Gordon Moore's observation was not named a "law" by Moore himself, but by the Caltech professor, VLSI pioneer, and entrepreneur Carver Mead.
Moore may have heard Douglas Engelbart, a co-inventor of today's mechanical computer mouse, discuss the projected downscaling of integrated circuit size in a 1960 lecture. In 1975, Moore projected a doubling only every two years. He is adamant that he himself never said "every 18 months", but that is how it has been quoted. The SEMATECH roadmap follows a 24 month cycle.
In April 2005, Intel offered $10,000 to purchase a copy of the original Electronics Magazine.
Understanding Moore's Law
Moore's law is not about just the density of transistors that can be achieved, but about the density of transistors at which the cost per transistor is the lowest. As more transistors are made on a chip the cost to make each transistor reduces but the chance that the chip will not work due to a defect rises. If the rising cost of discarded non working chips is balanced against the reducing cost per transistor of larger chips, then as Moore observed in 1965 there is a number of transistors or complexity at which "a minimum cost" is achieved. He further observed that as transistors were made smaller through advances in photolithography this number would increase "a rate of roughly a factor of two per year" .
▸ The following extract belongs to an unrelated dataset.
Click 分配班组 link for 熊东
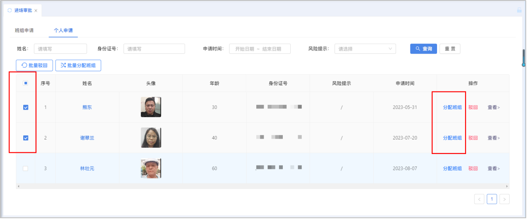Image resolution: width=527 pixels, height=219 pixels. pos(452,107)
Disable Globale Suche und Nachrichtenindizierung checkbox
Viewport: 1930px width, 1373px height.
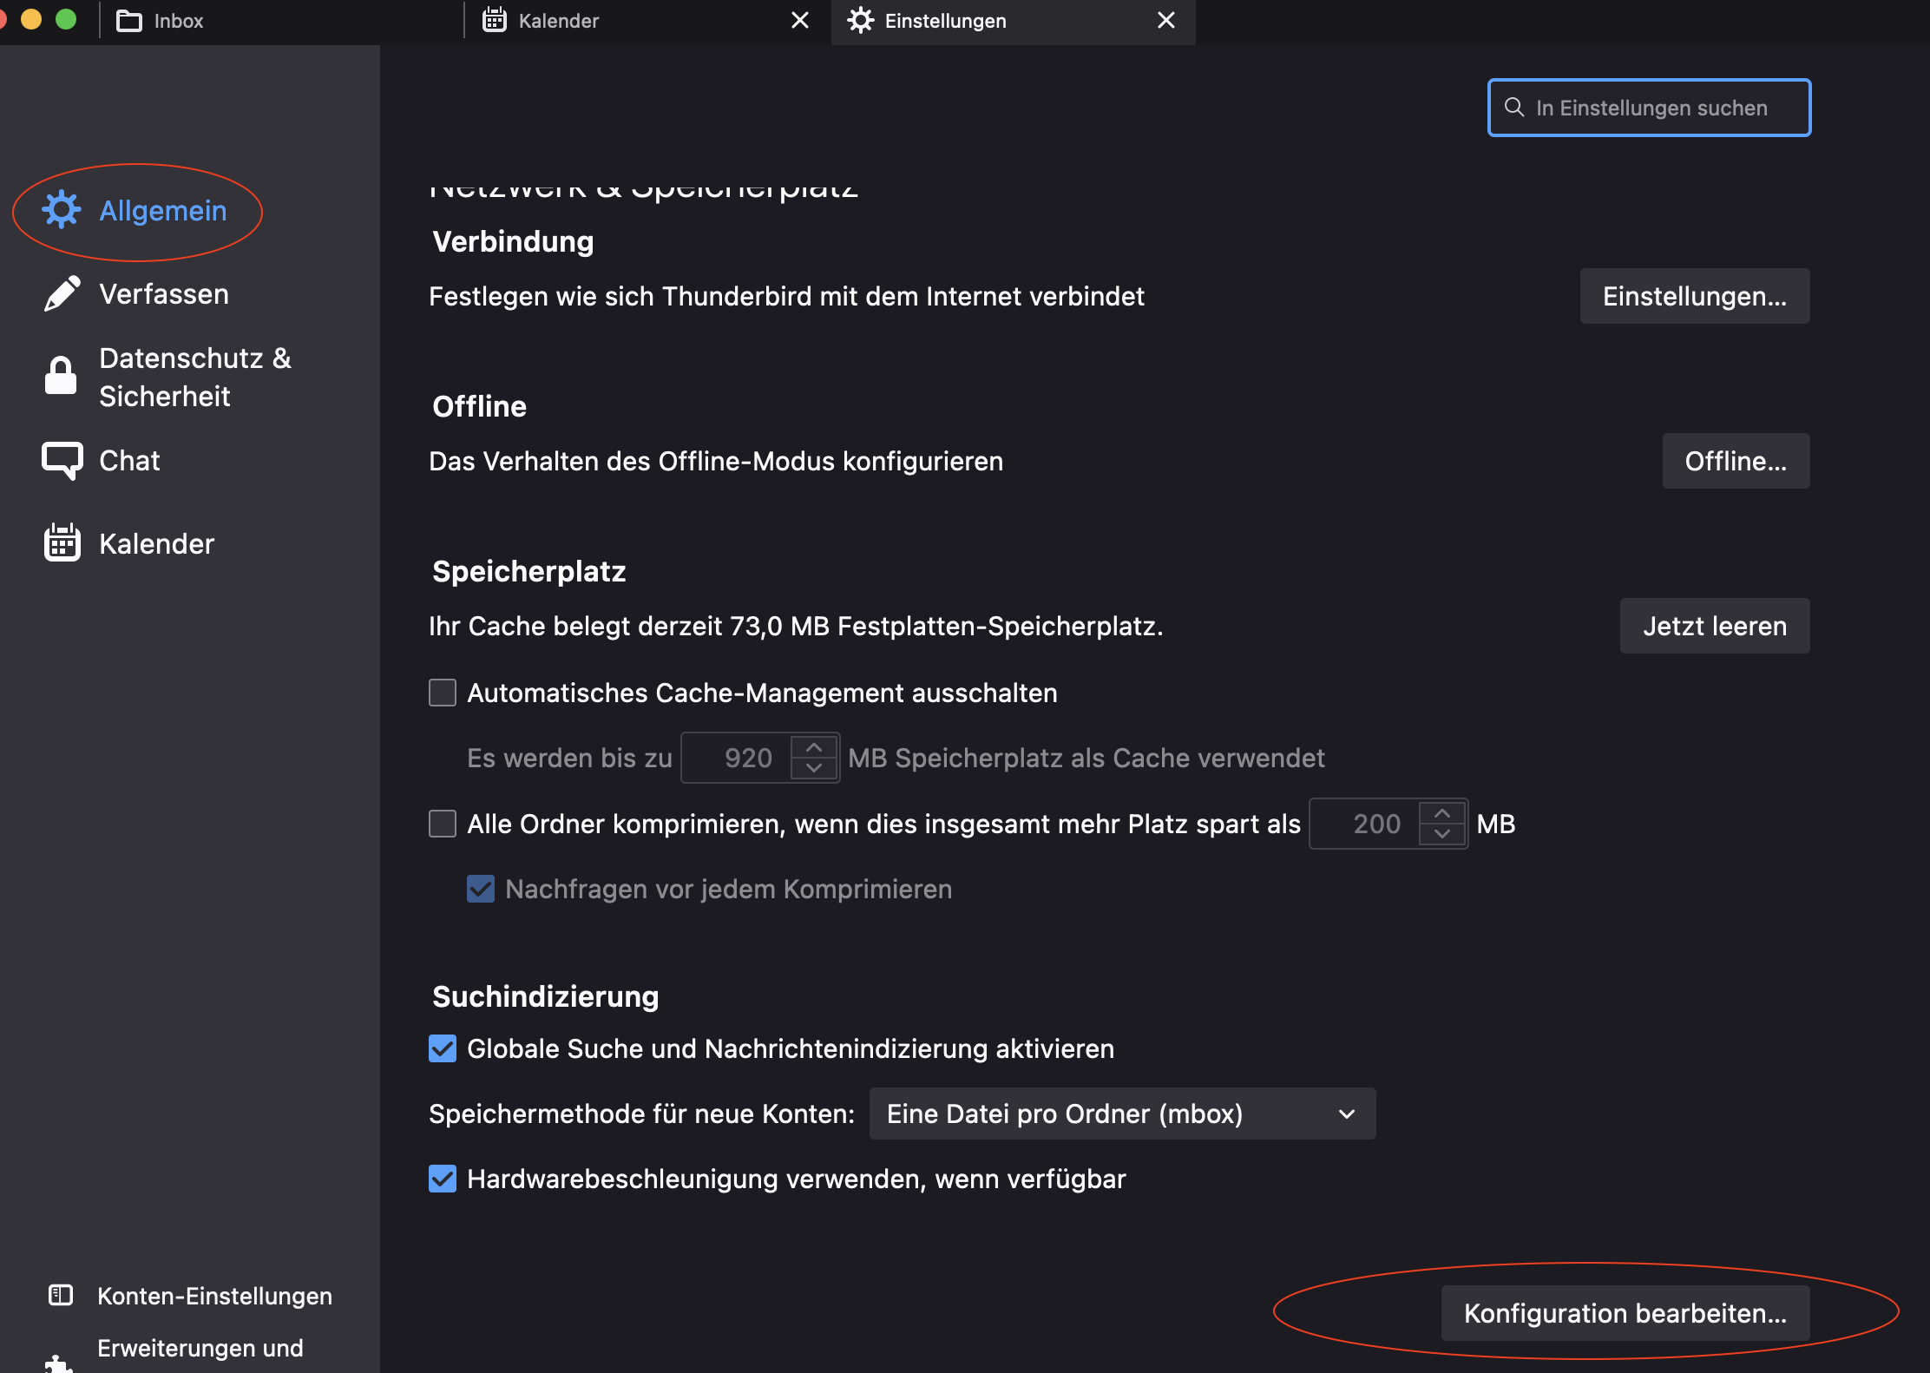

Formulations of Moore's Law
The most popular formulation is of the doubling of the number of transistors on integrated circuits every 18 months. At the end of the 1970s, Moore's Law became known as the limit for the number of transistors on the most complex chips. However, it is also common to cite Moore's Law to refer to the rapidly continuing advance in computing power per unit cost, because increase in transistor count is also a rough measure of computer processing power.